§ Exercise:
Copy every record word for word. The images stay behind.

Collected data entries:
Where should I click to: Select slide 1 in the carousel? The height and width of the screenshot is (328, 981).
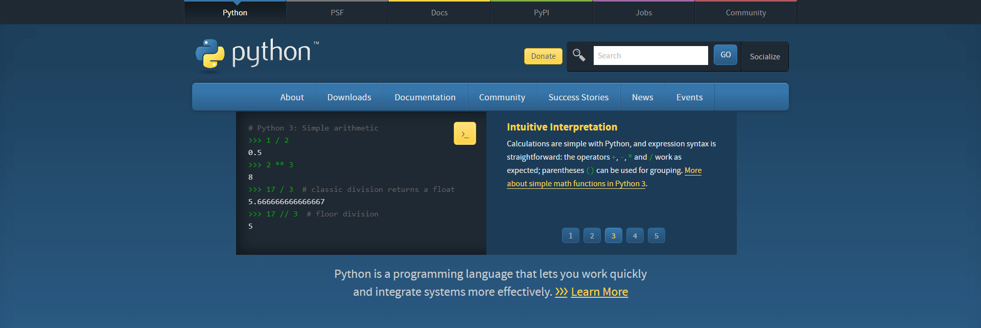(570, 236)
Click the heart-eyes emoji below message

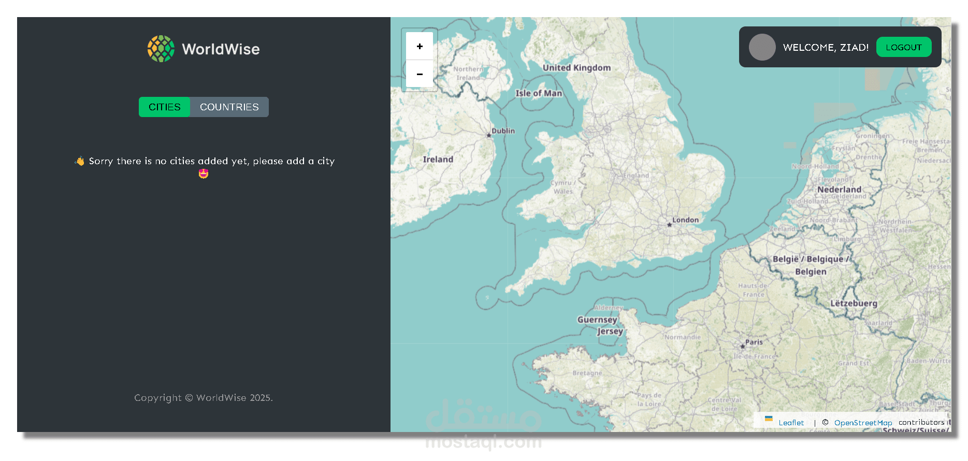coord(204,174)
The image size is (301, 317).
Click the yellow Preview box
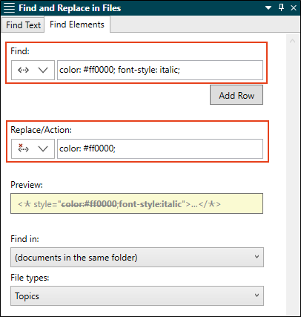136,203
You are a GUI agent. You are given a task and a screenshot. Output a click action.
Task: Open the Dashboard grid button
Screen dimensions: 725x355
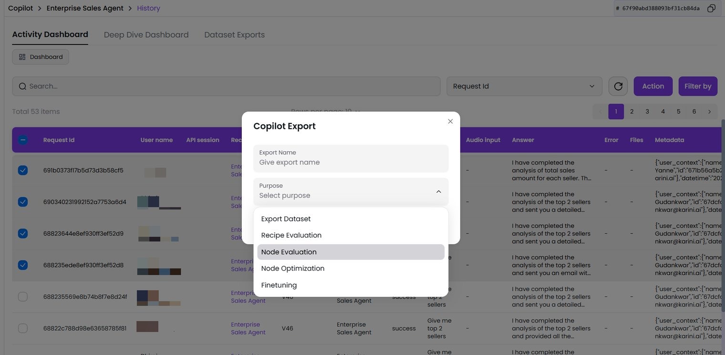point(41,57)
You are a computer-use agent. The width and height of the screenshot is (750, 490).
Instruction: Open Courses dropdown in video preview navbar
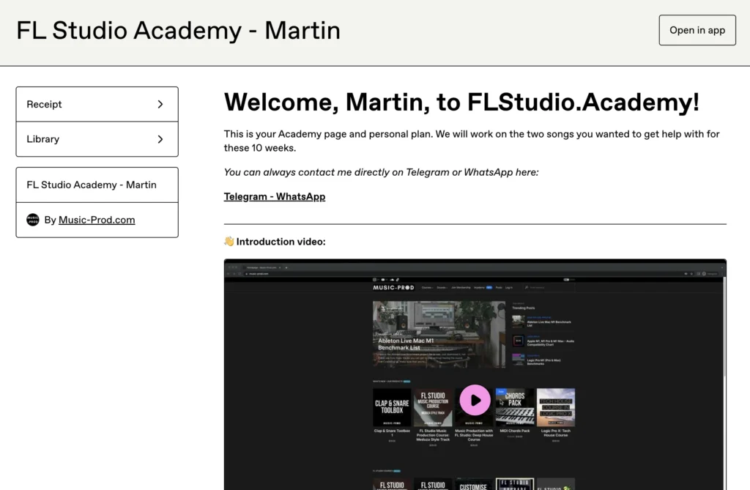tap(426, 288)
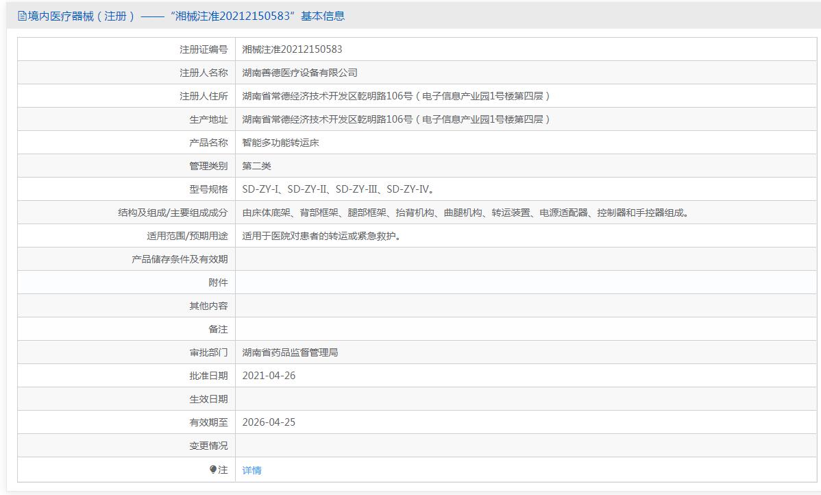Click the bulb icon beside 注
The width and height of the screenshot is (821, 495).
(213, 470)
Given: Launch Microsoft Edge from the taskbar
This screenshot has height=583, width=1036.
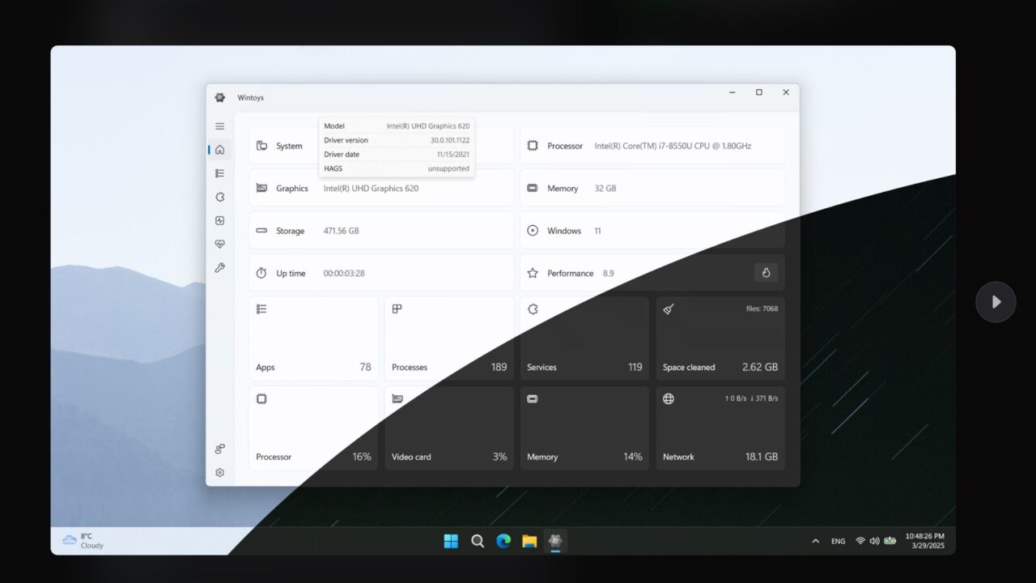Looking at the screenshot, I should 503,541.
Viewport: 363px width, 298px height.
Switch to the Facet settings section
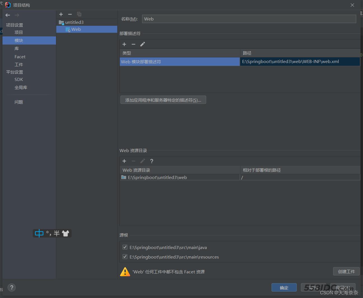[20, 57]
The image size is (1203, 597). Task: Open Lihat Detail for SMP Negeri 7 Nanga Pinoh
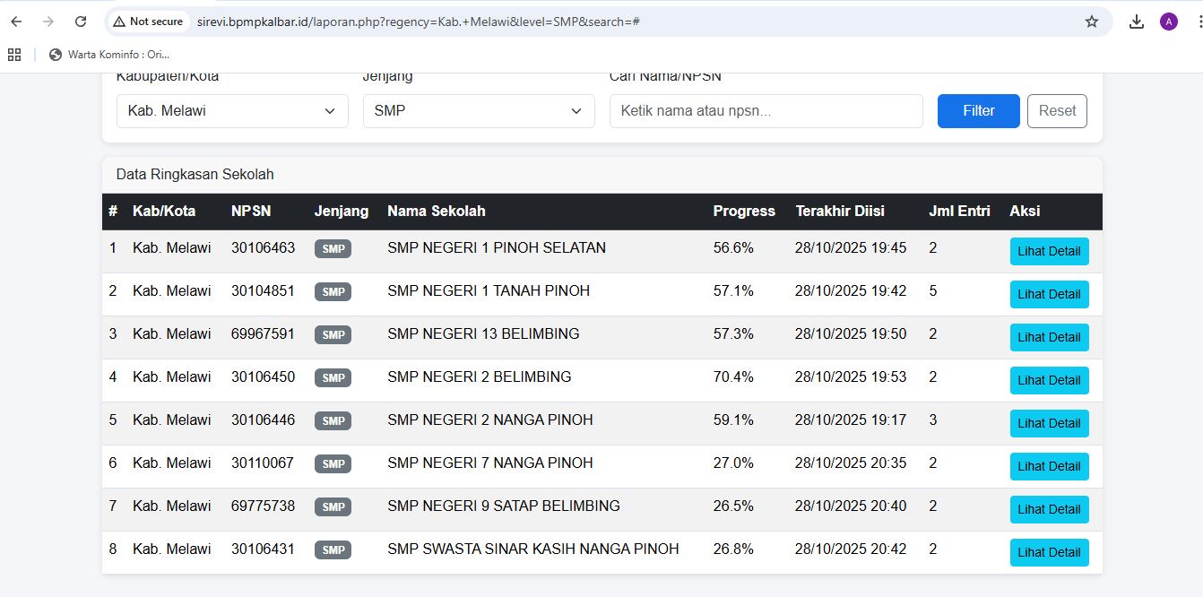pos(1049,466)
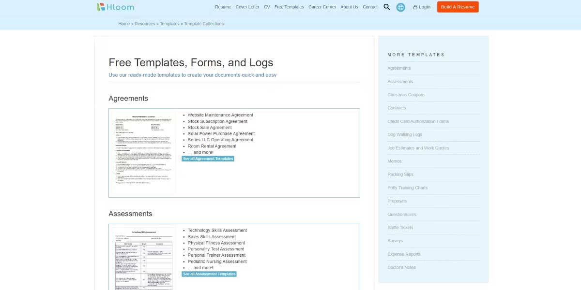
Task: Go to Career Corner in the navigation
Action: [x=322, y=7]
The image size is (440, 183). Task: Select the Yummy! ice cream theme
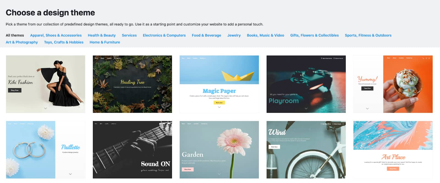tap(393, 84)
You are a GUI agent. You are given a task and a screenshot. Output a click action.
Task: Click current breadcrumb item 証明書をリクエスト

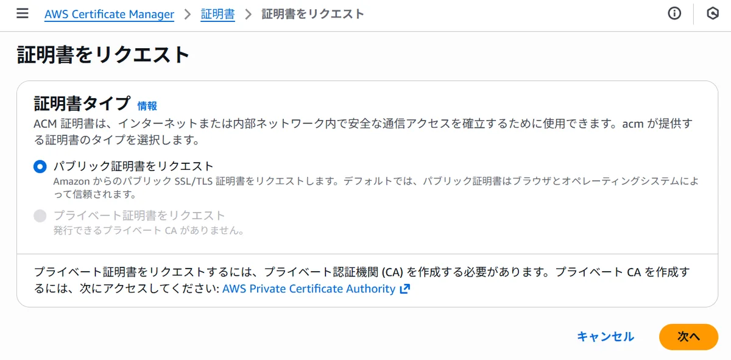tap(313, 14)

§ Final answer:
Where should I click to: Select slide 1 in the carousel? The height and width of the screenshot is (328, 981).
(570, 236)
Click the heart-eyes emoji below message

coord(204,174)
The image size is (301, 317).
Click the yellow Preview box
136,203
You are a GUI agent. You are given a task and a screenshot. Output a click action.
Task: Open the Dashboard grid button
Screen dimensions: 725x355
point(41,57)
You are a computer-use agent. The width and height of the screenshot is (750, 490).
Instruction: Open Courses dropdown in video preview navbar
tap(426, 288)
Click the bulb icon beside 注
The width and height of the screenshot is (821, 495).
(213, 470)
Given: Launch Microsoft Edge from the taskbar
This screenshot has height=583, width=1036.
Looking at the screenshot, I should 503,541.
Viewport: 363px width, 298px height.
Switch to the Facet settings section
[20, 57]
The image size is (1203, 597). Task: Open Lihat Detail for SMP Negeri 7 Nanga Pinoh
pos(1049,466)
Task: Go to Career Corner in the navigation
Action: [x=322, y=7]
The image size is (440, 183). Task: Select the Yummy! ice cream theme
tap(393, 84)
You are a GUI agent. You are given a task and a screenshot. Output a click action.
Task: Click current breadcrumb item 証明書をリクエスト

tap(313, 14)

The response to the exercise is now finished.